◆ **Exercise task**: Write a continuation of the text below on Aiden McGeady choosing Ireland over Scotland, starting after its final sentence.

Those few points should all mean that the Aiden McGeady business is no big deal but somewhere in the heart of Scotland the fact of a young fella choosing his nationality by inclination rather than by accident of birth has caused a wound. All sorts of sly comment sneaks into the Scottish media concerning McGeady. Take the following cuts from recent opinion pieces in the Daily Record: "I actually hope McGeady has a miserable career as an Irish internationalist. In football you reap what you sow and I suspect that McGeady has naively planted the seeds of his own self-destruction . . .
"The word that immediately springs to mind is patriotism - the commitment to the country of your birth - a value McGeady has chosen to throw away like the joke in an old Christmas cracker . . .
"On the day he made the decision to play for Ireland and snub Scotland, I think he made a profound error of judgment."
"What I cannot accept is that playing international football has descended to the level of a Woolworth's pick and mix and that McGeady and his generation have the right to cruise around looking for the strawberry creams . . .
"But I can see the point of those who believe he is nothing more than a self-serving opportunist who has snubbed Scotland at their greatest moment of need . . .
"It's time all Scottish Celtic fans got over their obsession with Ireland.
"The fact that Glasgow sports shops sell as many Ireland football tops as Scotland football tops is both pathetic and ultimately unhelpful. This isn't sectarianism, this is about being Scottish and proud of it."
These are harsh, mean and uncomfortable things to be writing about an 18-year-old footballer who when he was 15 made a decision based on emotion and intuition and love. Again it's worth remembering that Aiden McGeady is going to be a superstar, he'll rise above the clamour of small minds. And yet . . .
The whole business pushes some buttons which we'd rather not see accessed. There's an instinct to retaliate glibly by listing off a ream of English-born players who have represented Scotland and then to ask more saliently why any view of Scottish patriotism or nationalism can't include the huge strand of Irishness which runs through it just as any large-scale view of Irish nationalism is going to have to respect and embrace a dour strand of Scots presbyterianism which seems alien to our beery selves. And what about this business of all patriotic duty being to the country of your birth? Childish nonsense.
Those buttons, though. Aiden McGeady will be a star and he'll be our star and knowing that he has chosen us, doesn't it deliver just the slightest frisson of triumphant pride, that external validation we crave? It's an uncomfortable area and as a nation who boo and barrack opposing international players if they have ever been, as we see it, contaminated by contact with a Rangers jersey we are barred from taking the high moral ground.
Remember Saipan and that vicious and unfounded rumour that Roy Keane, in mid-rant, had questioned Mick McCarthy's Irishness in a rather crude and direct way? It never happened but even the whisper of it sent a shiver of discomfort down the national spine. Mentally we divided the team into two categories. Those who would be uncomfortable with the issue being out there and, well, those who were born here. There was the awful possibility that the rock had been lifted on that whole mess of worms.

◆ **Supplied information**:
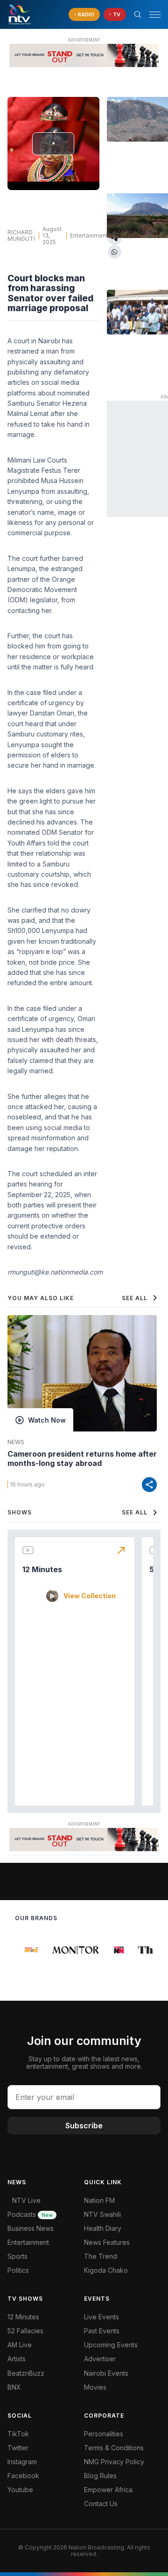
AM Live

◆ **Output of the exercise**:
We're as inept as the Scots are at understanding the nuances and ramifications of race and nationality issues. Do we love all English-accented players who play for Ireland as steadfastly as we love the home-bred boys? Honestly?
Who do we love more, an Irish player who was raised in England listening to The Clancy Brothers, being dragged to mass every Sunday and being forced to spend long summers with the relatives in Ireland during which time he tried his hand at Gaelic football or the fella who got a few schoolboy caps for England, saw nothing developing and ransacked the attic for his granny's birth cert? Do we cherish them both equally? Or are we just nodding insincerely at this point.
And the Kevin Nolans and Kevin Gallens and others who have dithered about their Irishness and then declined to come on board, do we not have a special cold storage place for them in our resentful hearts? Do we not take a little satisfaction in seeing them struggle in their careers? I know many, many people like me who were born in England of Irish parents. There's always something coming down the track which will make you feel a little less Irish than somebody who first saw the light of day in The Rotunda.
We're not broad and accepting. There are degrees. I remember Mick McCarthy once saying that his late father, Charlie, who hailed from Tallow in Waterford, had tried a few times to teach him how to hurl and thinking to myself happily that made Mick more Irish than he was before I knew that piece of information.
The lesson is that there are no easy lessons. We are coming fast towards a time when there will be kids born and raised beside me here in Marino who will be declaring to play soccer for Latvia or Lithuania or Nigeria.
Good luck to them. We should be as happy for them as we wish Scottish fans and journalists would be for Aiden McGeady. The only universal application of patriotism is what's in a person's heart and head, not where they got their first nappy changed.
------------------
Tom clears another Saipan incident up, 2 and a half years later. We're nearly there now. ;)
brine3
10/01/2005, 11:15 AM
I was born in Dublin (twist of fate) but I am a Corkonian.
holidaysong
10/01/2005, 3:25 PM
I was born in....Drogheda :o
TheJamaicanP.M.
10/01/2005, 5:40 PM
I was born in....Drogheda :o
Sorry to hear that. :D
Cowboy
10/01/2005, 10:04 PM
interesting piece
Donal81
11/01/2005, 8:39 AM
Very interesting. Humphries can talk a good bit of sh*te at times but when he streamlines it, he's one of the best out there.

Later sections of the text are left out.